TASK INSTRUCTIONS -
Filter these entries so that only lines with the word "page" remain.
*** Opening DATA RECORDS ***
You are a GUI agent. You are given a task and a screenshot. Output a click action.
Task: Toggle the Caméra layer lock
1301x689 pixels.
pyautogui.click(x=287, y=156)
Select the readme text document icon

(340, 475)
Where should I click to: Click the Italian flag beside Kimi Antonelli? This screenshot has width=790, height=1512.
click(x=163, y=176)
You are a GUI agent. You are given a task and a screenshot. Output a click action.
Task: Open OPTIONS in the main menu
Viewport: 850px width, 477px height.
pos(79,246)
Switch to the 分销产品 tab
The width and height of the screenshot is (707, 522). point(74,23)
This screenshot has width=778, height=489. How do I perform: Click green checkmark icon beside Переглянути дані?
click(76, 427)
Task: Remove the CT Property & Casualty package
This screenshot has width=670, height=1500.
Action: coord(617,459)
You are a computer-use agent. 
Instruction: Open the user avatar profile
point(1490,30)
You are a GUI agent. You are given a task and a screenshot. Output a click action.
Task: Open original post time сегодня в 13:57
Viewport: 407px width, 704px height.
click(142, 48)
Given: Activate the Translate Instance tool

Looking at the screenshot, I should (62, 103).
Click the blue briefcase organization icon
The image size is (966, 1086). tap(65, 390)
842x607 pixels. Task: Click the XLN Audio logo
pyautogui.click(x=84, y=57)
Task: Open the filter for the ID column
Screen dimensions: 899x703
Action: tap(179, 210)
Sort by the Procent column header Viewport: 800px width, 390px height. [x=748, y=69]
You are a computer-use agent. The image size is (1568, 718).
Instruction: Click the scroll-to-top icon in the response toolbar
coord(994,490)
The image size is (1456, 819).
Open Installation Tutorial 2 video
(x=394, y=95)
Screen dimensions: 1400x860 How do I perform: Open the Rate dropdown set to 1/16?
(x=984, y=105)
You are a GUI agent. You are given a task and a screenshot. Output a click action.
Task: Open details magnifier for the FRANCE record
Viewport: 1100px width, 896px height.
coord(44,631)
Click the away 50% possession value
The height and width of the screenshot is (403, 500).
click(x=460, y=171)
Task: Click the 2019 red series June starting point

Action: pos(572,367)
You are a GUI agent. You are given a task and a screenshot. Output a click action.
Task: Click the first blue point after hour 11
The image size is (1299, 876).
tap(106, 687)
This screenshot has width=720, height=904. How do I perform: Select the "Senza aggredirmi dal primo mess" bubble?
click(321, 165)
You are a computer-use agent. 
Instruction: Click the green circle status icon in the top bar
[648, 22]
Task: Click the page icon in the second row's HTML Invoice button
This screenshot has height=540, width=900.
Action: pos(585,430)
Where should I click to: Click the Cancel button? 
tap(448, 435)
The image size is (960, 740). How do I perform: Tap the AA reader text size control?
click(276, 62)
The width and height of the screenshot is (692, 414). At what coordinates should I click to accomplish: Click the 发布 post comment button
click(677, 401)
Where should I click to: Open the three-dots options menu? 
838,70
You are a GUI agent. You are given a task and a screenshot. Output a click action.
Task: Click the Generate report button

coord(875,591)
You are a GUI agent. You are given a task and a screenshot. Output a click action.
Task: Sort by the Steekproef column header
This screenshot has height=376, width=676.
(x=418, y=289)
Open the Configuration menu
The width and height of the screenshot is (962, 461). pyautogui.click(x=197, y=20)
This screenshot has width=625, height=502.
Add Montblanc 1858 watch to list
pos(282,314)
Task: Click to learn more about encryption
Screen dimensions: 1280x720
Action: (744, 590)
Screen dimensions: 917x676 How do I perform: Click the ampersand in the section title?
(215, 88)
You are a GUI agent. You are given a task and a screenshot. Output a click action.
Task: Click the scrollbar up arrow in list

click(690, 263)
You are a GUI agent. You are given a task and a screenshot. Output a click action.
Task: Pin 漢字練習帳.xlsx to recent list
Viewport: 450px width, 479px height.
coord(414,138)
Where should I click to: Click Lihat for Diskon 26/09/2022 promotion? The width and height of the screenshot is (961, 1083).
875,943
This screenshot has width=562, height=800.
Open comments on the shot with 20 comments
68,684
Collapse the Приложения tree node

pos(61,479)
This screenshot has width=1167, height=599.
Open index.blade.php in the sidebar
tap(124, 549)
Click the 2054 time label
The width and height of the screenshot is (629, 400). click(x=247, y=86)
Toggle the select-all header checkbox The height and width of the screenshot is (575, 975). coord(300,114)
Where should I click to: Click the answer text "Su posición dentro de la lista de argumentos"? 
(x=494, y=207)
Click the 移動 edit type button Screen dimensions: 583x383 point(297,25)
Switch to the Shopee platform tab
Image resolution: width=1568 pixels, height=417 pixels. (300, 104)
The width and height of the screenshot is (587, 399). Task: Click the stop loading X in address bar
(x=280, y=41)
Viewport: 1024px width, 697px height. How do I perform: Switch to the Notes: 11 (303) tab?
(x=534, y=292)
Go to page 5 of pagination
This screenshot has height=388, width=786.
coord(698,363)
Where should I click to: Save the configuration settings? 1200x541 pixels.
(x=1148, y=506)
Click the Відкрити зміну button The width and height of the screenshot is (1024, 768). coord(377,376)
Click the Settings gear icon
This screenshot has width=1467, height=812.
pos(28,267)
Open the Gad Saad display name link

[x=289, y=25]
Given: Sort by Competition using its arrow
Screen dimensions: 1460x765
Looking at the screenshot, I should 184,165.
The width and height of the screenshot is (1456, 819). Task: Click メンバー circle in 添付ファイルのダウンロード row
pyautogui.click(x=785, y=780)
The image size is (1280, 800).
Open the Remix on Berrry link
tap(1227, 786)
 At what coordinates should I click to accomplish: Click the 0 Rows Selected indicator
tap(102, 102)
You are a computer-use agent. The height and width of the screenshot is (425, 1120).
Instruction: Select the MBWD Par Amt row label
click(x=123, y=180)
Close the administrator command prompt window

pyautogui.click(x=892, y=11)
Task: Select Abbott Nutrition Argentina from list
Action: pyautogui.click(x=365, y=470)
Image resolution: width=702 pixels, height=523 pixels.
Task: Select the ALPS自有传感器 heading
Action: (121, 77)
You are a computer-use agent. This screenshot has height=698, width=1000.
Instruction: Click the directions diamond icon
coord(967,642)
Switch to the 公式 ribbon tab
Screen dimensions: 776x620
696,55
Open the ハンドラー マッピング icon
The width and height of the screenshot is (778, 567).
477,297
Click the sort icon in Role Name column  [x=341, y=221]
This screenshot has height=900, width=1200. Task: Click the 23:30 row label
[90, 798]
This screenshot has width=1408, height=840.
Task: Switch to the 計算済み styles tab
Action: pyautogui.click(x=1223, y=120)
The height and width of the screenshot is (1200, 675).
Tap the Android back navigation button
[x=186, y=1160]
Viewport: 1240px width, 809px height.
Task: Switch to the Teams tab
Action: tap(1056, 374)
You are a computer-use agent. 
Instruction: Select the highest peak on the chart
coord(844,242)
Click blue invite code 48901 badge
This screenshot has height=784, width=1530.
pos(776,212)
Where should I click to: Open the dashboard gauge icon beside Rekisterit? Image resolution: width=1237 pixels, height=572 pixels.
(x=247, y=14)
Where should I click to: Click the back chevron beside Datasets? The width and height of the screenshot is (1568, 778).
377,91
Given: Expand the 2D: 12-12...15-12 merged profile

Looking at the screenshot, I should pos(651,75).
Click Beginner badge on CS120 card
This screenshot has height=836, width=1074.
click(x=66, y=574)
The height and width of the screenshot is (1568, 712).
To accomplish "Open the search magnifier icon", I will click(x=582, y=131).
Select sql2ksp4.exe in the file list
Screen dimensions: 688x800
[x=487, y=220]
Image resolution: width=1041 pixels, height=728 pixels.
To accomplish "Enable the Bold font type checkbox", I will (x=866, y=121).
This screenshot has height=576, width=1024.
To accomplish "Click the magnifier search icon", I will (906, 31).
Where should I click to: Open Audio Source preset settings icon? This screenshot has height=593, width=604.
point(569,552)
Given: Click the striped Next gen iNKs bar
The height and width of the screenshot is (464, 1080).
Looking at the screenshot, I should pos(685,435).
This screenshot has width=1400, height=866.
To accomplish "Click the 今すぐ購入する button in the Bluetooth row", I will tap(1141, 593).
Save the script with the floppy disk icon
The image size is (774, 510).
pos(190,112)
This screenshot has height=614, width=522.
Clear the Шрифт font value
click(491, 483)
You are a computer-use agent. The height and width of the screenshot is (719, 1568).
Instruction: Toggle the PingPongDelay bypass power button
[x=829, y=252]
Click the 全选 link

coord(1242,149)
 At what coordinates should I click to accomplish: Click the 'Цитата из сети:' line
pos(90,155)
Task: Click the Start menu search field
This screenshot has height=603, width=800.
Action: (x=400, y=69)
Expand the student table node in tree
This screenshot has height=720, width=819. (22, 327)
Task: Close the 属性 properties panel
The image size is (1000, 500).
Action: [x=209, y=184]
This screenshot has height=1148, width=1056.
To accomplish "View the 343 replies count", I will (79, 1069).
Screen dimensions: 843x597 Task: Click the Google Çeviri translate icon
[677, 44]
*** Closing DATA RECORDS ***
ANSWER TO THE EXERCISE -
Task: Click the page icon in the second row's HTML Invoice button
Go to page 5 of pagination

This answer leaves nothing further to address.